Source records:
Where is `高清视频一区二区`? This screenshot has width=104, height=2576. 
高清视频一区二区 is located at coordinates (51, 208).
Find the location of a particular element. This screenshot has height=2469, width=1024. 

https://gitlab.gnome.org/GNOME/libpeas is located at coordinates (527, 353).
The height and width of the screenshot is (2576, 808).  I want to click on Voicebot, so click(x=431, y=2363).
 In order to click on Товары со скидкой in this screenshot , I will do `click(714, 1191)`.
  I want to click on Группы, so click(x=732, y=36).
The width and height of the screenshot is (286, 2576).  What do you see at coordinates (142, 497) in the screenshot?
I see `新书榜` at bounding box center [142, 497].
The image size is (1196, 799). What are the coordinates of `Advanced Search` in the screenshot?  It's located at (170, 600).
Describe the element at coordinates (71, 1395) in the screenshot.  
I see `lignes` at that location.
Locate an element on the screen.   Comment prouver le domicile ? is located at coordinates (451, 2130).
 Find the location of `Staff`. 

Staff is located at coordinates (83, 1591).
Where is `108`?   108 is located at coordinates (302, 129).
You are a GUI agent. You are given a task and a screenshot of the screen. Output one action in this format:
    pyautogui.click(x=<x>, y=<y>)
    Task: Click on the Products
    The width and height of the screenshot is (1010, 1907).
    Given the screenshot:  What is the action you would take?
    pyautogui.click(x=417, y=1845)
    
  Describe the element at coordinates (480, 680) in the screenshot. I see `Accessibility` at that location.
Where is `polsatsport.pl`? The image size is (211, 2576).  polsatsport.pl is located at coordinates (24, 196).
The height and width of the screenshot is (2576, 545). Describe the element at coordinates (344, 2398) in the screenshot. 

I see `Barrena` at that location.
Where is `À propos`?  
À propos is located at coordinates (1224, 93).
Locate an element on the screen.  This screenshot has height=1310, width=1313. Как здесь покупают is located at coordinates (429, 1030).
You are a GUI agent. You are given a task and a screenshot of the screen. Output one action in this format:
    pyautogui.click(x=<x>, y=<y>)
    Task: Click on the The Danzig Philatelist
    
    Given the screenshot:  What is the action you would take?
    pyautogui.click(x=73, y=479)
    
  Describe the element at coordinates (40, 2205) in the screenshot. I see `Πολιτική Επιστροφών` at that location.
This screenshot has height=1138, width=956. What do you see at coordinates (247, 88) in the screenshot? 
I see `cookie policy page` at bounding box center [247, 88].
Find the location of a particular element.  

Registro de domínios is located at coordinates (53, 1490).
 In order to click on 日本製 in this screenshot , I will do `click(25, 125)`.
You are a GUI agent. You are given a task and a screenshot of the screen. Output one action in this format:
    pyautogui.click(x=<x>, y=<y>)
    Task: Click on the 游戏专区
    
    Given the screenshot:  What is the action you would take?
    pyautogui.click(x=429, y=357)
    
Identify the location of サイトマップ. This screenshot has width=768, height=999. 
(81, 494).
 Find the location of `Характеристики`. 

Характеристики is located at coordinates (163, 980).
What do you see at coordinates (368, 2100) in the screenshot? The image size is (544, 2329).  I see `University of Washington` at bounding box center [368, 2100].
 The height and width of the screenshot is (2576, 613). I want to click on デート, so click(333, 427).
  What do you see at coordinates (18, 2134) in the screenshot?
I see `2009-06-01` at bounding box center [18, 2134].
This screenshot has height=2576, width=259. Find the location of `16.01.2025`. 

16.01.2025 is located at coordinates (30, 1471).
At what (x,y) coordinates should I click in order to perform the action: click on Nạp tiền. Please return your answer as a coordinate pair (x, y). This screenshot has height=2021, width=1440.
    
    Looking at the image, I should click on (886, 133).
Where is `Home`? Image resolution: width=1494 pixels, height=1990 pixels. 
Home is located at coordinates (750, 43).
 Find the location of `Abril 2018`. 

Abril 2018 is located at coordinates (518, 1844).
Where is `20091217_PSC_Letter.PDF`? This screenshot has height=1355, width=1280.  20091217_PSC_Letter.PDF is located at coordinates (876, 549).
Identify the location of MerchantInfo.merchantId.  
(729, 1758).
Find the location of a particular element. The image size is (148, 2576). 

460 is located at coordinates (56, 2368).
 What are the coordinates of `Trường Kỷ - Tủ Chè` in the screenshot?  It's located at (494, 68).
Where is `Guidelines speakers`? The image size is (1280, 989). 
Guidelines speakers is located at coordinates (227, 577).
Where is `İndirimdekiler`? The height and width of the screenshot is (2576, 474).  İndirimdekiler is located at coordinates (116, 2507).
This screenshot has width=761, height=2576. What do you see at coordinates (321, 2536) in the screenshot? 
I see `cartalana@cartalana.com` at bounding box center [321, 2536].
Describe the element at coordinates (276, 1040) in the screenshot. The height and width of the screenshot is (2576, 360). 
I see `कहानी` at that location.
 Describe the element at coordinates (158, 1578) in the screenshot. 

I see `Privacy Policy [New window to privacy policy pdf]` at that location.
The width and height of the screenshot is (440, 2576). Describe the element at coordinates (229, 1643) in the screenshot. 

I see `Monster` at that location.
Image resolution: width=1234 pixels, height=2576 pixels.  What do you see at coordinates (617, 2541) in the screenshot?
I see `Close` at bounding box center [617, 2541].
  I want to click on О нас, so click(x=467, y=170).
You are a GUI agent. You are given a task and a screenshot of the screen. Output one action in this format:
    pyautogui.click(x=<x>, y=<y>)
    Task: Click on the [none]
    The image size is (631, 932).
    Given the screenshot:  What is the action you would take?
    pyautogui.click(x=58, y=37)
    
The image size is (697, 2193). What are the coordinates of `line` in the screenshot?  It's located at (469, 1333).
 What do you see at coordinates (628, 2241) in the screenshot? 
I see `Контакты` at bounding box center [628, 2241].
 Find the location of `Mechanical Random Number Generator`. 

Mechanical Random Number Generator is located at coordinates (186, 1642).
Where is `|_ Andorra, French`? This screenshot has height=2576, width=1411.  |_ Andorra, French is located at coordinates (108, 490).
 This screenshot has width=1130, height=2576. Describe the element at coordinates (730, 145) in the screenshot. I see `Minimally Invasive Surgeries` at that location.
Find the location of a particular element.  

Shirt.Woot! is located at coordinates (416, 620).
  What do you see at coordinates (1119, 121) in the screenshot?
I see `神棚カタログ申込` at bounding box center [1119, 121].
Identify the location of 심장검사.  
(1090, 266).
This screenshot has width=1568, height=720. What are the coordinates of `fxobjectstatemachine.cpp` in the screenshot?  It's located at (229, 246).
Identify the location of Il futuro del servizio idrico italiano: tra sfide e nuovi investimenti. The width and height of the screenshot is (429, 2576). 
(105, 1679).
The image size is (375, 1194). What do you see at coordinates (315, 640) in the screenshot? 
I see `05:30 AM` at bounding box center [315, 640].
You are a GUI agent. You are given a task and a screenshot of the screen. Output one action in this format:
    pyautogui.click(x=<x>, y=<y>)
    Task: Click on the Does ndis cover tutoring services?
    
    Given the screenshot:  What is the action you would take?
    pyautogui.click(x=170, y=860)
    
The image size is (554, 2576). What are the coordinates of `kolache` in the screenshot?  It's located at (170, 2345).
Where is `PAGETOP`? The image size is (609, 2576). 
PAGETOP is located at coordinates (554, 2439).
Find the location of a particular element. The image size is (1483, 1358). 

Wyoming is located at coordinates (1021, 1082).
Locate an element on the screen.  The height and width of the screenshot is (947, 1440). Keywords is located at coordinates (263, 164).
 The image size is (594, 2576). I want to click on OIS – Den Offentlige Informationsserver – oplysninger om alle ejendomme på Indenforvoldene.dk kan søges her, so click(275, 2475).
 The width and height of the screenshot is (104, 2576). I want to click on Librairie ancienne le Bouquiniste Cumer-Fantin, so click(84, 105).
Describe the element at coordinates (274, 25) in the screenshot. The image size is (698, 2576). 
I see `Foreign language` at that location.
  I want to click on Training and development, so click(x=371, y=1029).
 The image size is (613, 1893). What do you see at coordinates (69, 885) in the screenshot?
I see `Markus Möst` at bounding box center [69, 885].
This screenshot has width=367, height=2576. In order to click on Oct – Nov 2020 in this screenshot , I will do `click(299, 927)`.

▸ **Task brief**: Reproduce, character for character, the part of the entries above that opens with the line containing "coordinates (263, 164)." and continues through the last line of the entries.

▸ **Response to this task**:
Locate an element on the screen.  The height and width of the screenshot is (947, 1440). Keywords is located at coordinates (263, 164).
 The image size is (594, 2576). I want to click on OIS – Den Offentlige Informationsserver – oplysninger om alle ejendomme på Indenforvoldene.dk kan søges her, so click(275, 2475).
 The width and height of the screenshot is (104, 2576). I want to click on Librairie ancienne le Bouquiniste Cumer-Fantin, so click(84, 105).
Describe the element at coordinates (274, 25) in the screenshot. The image size is (698, 2576). 
I see `Foreign language` at that location.
  I want to click on Training and development, so click(x=371, y=1029).
 The image size is (613, 1893). What do you see at coordinates (69, 885) in the screenshot?
I see `Markus Möst` at bounding box center [69, 885].
This screenshot has width=367, height=2576. In order to click on Oct – Nov 2020 in this screenshot , I will do `click(299, 927)`.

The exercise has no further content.